__Extract provided__
Digital Video Production
Capture cards need to be compatible with the video equipment you are using. On a basic level, a normal household camcorder might have a yellow socket to give out video, and a red and white socket for the audio, and leads are used to connect to matching sockets in the computer card. VCRs sometimes have SCART plugs which output the same three leads to a capture card. A new standard lead for digital video is FireWire, a much smaller cable capable of high-speed data transmission. Capturing video can be a tricky and sometimes frustrating business, especially for the newcomer. The variables in the equation for success include the nature and capabilities of the capture card as well as the capture and editing software being used and (more mysteriously) its compatibility with the capture card. Informed trial and error in the early days is usually the best approach. If possible, capture uncompressed video according to the capture card’s default settings; then, using video editing software, resize and compress the sequence before exporting it is a computer video file. Capture the audio at a suitable level rather than raising or lowering it after capture. Once captured, video editing can be carried out using software such as Adobe Premiere, which has become something of a de facto standard (though other packages do exist). This program does on computer with digital video what used to be done for analogue video by large banks of machinery.
Analogue video editing is said to be linear – it involves physical playing and copying of video from one tape to another. Digital video editing is said to be non-linear – chunks of video can be copied or cut and moved around at random and almost instantaneously, speeding up the whole operation considerably.
An imperfect, but useful, analogy of the difference between linear analogue and non-linear digital video editing is the difference between writing with a typewriter and using a word processor. On a traditional typewriter, words have to be written in their final order, with the potential for correction limited to what can be achieved with Tipp-Ex, unless an entire sheet is thrown away and re-typed – which might upset subsequent pagination. In the latter case, corrections can be made anywhere, text can be composed in any order, without regard to pagination or layout. The ability to randomly access and change data, which is fundamental to the way we build computers, engenders these capabilities in text processing software, and analogous ones in video editing software.
Source: Chapman & Chapman
Once any required editing has been done, the footage can be prepared for ‘export’ to a file. It is at this stage that resizing and compression come into play. The context in which the video is to be used may determine the size. If it is to be used within software where other things are happening on screen than video playback alone, a smaller size may be an advantage (or at least less of a disadvantage); examples are the Italia 2000 and German Video Plus video-based software packages for language learning. If it is to be used for viewing as a broadcast programme would be viewed, in linear fashion, a larger window may be more appropriate if circumstances allow; an example is RealPlayer video files. A Codec is the general name applied to a compression technique. Codecs are used to reduce the amount of data in the resulting video file. For CD video, MPEG-1, Cinepak, and IntelIndeo were commonly used, but now other MPEG standards are coming in. On PCs, AVI files have been the standard format, and on Macs it’s MOV (QuickTime) files. Streaming video files, such as RealPlayer, QuickTime and now also Microsoft’s own version, where linear playback across the network is the prime objective, also use their own (sometimes proprietary) compression techniques. Many compression techniques for different purposes are covered by MPEG standards. For an illustration of how codecs are changing, compare the video files used in the Italia 2000 and German Video Plus packages: the latter was published in 2003, and uses a Microsoft version of the QuickTime-based MPEG-4 standard, while the former uses a codec called Cinepak. Finally, note that with the advent of firewire connections and programs like iMovie on the Mac, capture and manipulation of digital video is becoming more straightforward while still producing worthwhile output.

__A block of data__
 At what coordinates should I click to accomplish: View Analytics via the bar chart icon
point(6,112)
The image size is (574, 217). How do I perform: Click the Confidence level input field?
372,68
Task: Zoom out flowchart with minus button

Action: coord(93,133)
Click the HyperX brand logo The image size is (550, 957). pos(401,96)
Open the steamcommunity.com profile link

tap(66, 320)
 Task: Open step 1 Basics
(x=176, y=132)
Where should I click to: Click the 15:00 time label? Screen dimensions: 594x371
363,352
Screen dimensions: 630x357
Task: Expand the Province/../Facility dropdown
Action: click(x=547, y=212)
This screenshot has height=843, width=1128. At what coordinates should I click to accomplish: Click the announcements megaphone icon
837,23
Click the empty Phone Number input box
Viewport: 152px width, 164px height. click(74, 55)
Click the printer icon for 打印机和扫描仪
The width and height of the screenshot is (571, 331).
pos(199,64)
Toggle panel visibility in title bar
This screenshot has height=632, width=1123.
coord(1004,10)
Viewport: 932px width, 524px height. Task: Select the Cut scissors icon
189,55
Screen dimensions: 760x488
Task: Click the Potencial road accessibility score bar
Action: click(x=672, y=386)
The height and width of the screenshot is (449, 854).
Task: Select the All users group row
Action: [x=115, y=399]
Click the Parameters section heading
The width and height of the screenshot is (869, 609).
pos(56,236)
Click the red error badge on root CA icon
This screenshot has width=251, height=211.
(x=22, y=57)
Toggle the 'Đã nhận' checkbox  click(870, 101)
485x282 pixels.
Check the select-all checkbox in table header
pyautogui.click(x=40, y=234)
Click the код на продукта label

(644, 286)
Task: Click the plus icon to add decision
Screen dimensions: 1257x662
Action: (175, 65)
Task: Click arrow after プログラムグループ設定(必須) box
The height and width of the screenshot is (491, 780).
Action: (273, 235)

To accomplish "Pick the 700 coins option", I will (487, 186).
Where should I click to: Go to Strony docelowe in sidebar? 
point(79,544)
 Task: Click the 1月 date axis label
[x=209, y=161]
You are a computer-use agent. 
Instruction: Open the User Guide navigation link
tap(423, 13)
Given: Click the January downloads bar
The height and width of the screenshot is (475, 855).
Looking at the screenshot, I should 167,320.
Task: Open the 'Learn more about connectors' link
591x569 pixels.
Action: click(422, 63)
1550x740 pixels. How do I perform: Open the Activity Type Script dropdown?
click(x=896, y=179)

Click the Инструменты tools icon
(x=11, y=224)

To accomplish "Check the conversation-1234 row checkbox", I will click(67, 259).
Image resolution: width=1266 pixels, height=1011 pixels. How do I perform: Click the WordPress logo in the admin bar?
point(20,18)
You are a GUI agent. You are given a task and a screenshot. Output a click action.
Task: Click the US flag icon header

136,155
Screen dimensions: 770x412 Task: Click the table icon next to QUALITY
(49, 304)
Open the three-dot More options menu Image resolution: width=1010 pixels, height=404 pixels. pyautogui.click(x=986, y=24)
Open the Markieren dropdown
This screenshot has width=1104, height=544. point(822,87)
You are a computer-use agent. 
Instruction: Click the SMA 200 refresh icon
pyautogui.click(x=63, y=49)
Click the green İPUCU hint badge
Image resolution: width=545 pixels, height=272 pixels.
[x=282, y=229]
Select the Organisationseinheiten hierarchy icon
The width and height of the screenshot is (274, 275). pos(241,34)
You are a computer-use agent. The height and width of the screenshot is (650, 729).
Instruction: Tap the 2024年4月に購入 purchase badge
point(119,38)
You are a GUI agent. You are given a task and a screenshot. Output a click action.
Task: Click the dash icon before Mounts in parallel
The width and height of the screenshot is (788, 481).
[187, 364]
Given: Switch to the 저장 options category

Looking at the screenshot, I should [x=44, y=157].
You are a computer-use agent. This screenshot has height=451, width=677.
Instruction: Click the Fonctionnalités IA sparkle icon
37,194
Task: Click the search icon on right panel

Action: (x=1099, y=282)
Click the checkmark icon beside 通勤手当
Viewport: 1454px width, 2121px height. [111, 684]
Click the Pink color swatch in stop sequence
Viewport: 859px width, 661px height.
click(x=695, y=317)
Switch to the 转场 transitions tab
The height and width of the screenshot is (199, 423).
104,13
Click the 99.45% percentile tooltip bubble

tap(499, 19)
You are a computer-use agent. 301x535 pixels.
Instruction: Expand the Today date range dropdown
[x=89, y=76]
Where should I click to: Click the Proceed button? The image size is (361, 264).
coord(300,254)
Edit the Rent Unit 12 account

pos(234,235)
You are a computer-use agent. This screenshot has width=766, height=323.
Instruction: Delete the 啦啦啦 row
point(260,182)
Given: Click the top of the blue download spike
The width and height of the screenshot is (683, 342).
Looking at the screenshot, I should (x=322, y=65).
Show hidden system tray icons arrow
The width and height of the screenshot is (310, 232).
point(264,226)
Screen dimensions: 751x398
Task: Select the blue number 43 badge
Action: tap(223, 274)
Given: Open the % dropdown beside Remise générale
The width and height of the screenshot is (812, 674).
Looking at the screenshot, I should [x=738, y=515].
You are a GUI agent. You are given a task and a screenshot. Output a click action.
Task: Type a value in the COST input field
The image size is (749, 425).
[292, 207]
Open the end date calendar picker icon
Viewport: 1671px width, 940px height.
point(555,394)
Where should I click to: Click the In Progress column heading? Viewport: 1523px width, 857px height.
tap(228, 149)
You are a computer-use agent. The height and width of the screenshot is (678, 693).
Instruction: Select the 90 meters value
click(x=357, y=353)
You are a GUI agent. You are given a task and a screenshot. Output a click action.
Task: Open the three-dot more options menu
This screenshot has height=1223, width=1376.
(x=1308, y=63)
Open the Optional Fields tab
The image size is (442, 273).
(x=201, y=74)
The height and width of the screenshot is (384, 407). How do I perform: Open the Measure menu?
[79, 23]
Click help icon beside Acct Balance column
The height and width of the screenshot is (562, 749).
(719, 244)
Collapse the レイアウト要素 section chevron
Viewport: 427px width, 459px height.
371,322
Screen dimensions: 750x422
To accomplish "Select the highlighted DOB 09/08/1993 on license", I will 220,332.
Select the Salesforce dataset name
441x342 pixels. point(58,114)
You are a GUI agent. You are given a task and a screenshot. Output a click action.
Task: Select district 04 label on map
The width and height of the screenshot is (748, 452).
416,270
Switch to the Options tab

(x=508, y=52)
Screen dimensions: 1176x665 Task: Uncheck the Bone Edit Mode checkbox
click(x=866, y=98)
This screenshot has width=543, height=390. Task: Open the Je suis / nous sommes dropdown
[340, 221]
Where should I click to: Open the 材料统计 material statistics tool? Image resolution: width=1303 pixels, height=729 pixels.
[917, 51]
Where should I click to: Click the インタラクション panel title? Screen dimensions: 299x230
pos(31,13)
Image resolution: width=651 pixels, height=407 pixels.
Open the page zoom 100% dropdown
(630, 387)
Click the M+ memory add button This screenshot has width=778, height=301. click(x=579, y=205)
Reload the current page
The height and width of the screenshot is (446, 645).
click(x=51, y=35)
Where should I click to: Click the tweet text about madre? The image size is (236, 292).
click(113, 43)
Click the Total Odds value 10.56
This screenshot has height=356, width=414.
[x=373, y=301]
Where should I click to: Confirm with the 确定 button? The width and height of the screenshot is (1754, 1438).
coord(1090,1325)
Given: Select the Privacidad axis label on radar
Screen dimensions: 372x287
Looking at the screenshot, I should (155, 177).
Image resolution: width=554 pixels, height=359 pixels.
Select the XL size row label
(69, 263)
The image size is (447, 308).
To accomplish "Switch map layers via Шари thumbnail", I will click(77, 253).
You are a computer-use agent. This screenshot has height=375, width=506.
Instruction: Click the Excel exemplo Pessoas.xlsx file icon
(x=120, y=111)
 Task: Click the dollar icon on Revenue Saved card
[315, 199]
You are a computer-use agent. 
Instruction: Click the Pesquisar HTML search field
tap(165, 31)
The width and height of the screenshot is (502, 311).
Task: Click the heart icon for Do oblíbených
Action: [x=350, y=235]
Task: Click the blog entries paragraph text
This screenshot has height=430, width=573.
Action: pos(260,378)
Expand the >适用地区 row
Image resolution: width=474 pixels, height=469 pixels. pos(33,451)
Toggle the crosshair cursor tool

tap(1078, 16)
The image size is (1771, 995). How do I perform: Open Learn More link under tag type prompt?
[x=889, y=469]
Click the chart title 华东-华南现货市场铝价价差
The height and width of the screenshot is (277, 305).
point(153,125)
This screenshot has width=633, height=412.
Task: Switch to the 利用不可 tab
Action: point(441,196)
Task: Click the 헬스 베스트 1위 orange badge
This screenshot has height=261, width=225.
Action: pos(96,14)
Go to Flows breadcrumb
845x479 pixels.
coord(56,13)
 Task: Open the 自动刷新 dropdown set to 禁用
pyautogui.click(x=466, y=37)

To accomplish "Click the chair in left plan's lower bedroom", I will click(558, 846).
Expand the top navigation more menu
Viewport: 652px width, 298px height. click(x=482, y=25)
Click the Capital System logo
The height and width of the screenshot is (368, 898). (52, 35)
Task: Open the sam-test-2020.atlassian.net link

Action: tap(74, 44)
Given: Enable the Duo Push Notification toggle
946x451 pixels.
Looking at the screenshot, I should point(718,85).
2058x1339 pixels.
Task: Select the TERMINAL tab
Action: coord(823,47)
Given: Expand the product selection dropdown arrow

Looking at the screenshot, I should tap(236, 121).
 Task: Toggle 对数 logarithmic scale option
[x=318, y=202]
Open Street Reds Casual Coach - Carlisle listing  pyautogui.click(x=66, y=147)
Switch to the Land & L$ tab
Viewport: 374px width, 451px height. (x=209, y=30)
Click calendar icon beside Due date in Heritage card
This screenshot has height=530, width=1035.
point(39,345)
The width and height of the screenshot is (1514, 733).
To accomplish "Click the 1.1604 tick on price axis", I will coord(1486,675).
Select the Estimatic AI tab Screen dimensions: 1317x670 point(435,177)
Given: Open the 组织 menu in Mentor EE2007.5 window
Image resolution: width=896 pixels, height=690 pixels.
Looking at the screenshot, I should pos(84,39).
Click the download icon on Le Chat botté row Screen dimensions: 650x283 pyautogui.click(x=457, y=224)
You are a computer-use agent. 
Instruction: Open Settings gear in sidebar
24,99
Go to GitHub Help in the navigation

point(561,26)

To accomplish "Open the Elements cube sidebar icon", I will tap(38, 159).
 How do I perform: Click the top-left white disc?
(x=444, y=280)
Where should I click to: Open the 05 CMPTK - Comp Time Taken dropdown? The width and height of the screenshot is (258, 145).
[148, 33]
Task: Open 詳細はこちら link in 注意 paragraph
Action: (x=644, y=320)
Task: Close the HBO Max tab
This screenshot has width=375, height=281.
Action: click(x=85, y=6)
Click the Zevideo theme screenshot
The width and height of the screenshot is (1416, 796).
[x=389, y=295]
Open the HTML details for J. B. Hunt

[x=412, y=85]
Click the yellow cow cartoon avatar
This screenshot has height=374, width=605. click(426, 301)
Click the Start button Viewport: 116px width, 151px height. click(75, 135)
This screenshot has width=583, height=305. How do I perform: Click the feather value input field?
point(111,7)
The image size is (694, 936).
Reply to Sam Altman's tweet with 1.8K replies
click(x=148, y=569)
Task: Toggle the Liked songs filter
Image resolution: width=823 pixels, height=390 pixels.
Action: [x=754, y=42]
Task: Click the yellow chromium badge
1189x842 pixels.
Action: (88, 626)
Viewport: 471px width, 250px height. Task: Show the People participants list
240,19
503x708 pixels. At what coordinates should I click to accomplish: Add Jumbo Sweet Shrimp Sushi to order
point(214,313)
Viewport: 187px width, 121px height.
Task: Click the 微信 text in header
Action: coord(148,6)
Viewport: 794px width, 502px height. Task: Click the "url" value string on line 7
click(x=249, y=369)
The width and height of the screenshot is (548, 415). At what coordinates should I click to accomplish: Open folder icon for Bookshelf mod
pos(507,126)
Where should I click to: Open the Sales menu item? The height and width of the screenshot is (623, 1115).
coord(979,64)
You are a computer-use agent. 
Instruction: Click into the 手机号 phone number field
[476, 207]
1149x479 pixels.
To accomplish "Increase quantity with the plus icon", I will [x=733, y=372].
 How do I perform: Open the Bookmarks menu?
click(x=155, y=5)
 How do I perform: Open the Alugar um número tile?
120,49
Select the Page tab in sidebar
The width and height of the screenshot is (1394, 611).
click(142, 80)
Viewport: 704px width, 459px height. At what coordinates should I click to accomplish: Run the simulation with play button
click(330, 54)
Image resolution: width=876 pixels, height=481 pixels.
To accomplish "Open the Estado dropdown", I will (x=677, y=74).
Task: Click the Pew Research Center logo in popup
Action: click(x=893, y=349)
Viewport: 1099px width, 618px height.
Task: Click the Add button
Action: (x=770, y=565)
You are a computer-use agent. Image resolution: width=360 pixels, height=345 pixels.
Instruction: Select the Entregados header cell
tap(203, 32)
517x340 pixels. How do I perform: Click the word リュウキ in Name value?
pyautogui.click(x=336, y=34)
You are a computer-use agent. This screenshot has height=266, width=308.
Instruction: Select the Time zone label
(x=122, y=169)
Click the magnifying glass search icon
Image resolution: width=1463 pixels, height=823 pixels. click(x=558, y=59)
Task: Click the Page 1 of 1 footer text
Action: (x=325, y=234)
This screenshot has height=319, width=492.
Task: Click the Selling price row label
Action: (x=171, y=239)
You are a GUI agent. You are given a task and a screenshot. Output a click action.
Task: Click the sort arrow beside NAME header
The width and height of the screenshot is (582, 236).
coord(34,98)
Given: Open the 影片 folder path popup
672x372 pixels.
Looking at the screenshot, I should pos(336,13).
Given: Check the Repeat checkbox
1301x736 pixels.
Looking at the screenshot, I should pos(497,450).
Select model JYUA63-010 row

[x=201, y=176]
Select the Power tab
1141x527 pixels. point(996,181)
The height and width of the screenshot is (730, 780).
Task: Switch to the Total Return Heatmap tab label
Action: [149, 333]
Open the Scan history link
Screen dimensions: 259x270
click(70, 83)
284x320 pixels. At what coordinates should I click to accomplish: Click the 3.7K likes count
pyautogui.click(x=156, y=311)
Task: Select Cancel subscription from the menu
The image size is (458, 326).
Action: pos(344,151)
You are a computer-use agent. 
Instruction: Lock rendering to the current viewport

__Requirements__
a: Answer these questions using the passage on digital video production:
(i) What is named as a new standard lead for digital video?
(ii) Which codec does the Italia 2000 package use?
(iii) What file format is standard on Macs?
b: According to the passage on digital video production, which codecs were commonly used for CD video?
c: Extend the passage on digital video production, picking up after its final sentence.
The entries play no role here.

__Responses per task__
a:
(i) FireWire
(ii) Cinepak
(iii) MOV (QuickTime) files

b: MPEG-1, Cinepak, IntelIndeo

c:
Video File Types and their use
|
.AVI |
Audio visual interleave |
Developed for Video for Windows; standard for PCs |
||
|
.QT |
QuickTime |
originally developed by Apple for sound and animation; now cross-platform, streaming, and used as the basis for MPEG-4 |
Cat Herders QuickTime clip embedded in a web page (QT4 plugin required from Apple QT Download). |
|
|
.RM |
RealPlayer/Real Media |
Cross platform files for streaming video |
étude de café (Ollie Wiseman) |
|
|
.MPEG .MPG |
Motion Pictures Experts Group |
Multi-platform files |
||
|
.SMIL |
Synchronised Multimedia Integration Language |
New web-based approach to multimedia programming based on XML; not a video format in itself |
Robert Pires interview Portuguese subtitles, From Umbro.com Live. |
For (another) full overview of video and other media sites, see the Kidon Media Links site.
- Compare and contrast the use of video in the Italia 2000 networked CD with the Italia 2000 web site or a Listening Comprehension site such as Que savez-vous sur la Francophonie?. How is video is used in each case? How well are the advantages of the computer integrated?
Practical/Work for Submission
Tasks
The emphasis in this assignment is collaboration to come up with a neat and effective clip. Assign tasks with the group, but agree and execute plans together. As well as allowing you some insight practical insight into using the camera, this work should also get you thinking about filming, visual narrative, lighting, production techniques and so on. Use the group’s Film Studies expertise, and consult the BBC’s One Minute Movies section for tips as well.
- Look at web sites designed with video for language study purposes, and explore them, such as the materials available on the Language Centre web site. Consider ways in which existing video-based resources could be adapted or created for use in your coursework, either for your own research of for teaching purposes.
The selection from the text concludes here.